The power rule is a fundamental concept in calculus that simplifies the differentiation of polynomial functions. When dealing with a term like \( ax^n \), the power rule states that its derivative is \( anx^{n-1} \). This rule is incredibly useful as it provides a quick way to find the derivative of terms with variables raised to a power.
For example, let's take the term \( 4x^3 \) from our original function. Here, \( a \) equals 4 and \( n \) equals 3.

• According to the power rule, bring down the exponent 3 in front of the term.
• Multiply the result, 3, by the coefficient 4 to get 12.
• Subtract one from the exponent, changing \( x^3 \) to \( x^2 \).

Thus, the derivative of \( 4x^3 \) becomes \( 12x^2 \). The power rule makes differentiation faster and is crucial for handling more complex expressions efficiently.
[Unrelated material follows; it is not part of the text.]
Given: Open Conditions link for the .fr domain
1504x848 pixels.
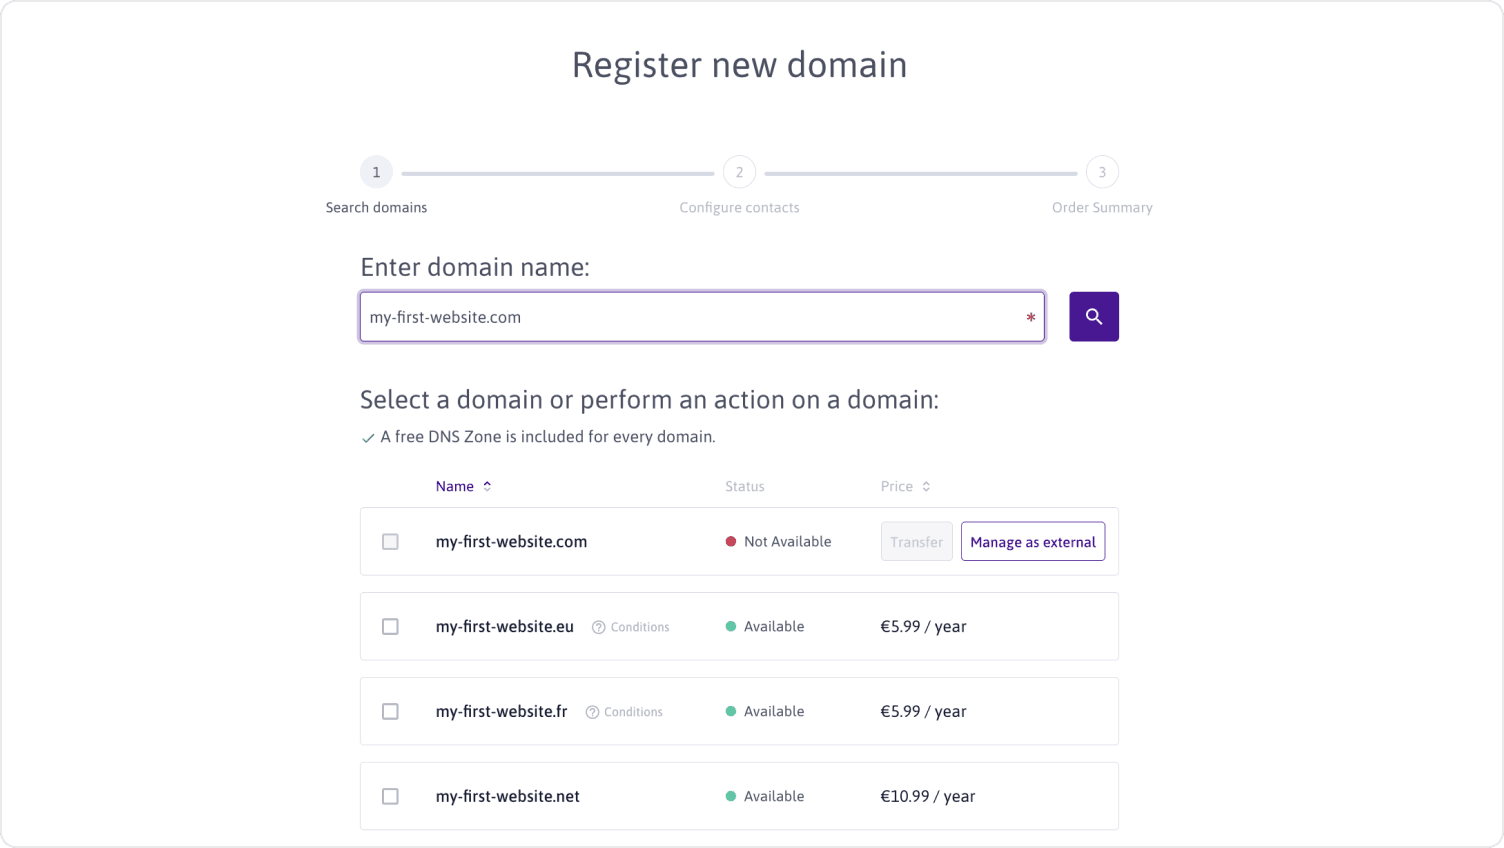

Cubic functions, like \( f(x) = 4x^3 - 7x + 1 \), are polynomial expressions where the highest degree of the variable is three. These functions generally have an \( x^3 \) term as their leading term. Understanding the shape and behavior of cubic functions can be important in calculus and graphing.
The graph of a cubic function typically:

• Has an "S" shaped curve, featuring two bends or points of inflection.
• Can extend from negative to positive infinity or vice versa.
• Might intersect the x-axis at up to three points based on its roots.

For calculus, knowing that you're working with a cubic function helps when predicting the nature of its derivative. Differentiating reduces its degree by one, turning it into a quadratic, which can tell us more about the slope and concavity of the function at various points.
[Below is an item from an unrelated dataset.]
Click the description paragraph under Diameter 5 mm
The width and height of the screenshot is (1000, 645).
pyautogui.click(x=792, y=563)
Differentiating a polynomial involves breaking the function down into individual terms and applying the differentiation rules, step-by-step. Polynomials consist of multiple terms, each involving variables raised to a power. This process is simplified by applying the power rule individually to each term.
Follow these steps to differentiate a polynomial:

• Identify each term in the polynomial and the power of its variable.
• Apply the power rule to each term. If a term is constant, its derivative is simply zero.
• Combine all the differentiated terms to form the derivative of the complete function.

For the function \( f(x) = 4x^3 - 7x + 1 \), we:

• Applied the power rule to \( 4x^3 \) to get \( 12x^2 \).
• Did the same for \( -7x \), resulting in \( -7 \).
• Took the derivative of the constant 1 as zero.
• Combined them to find that \( f'(x) = 12x^2 - 7 \).

Polynomial differentiation is foundational in calculus and offers clear insight into the behavior and characteristics of functions.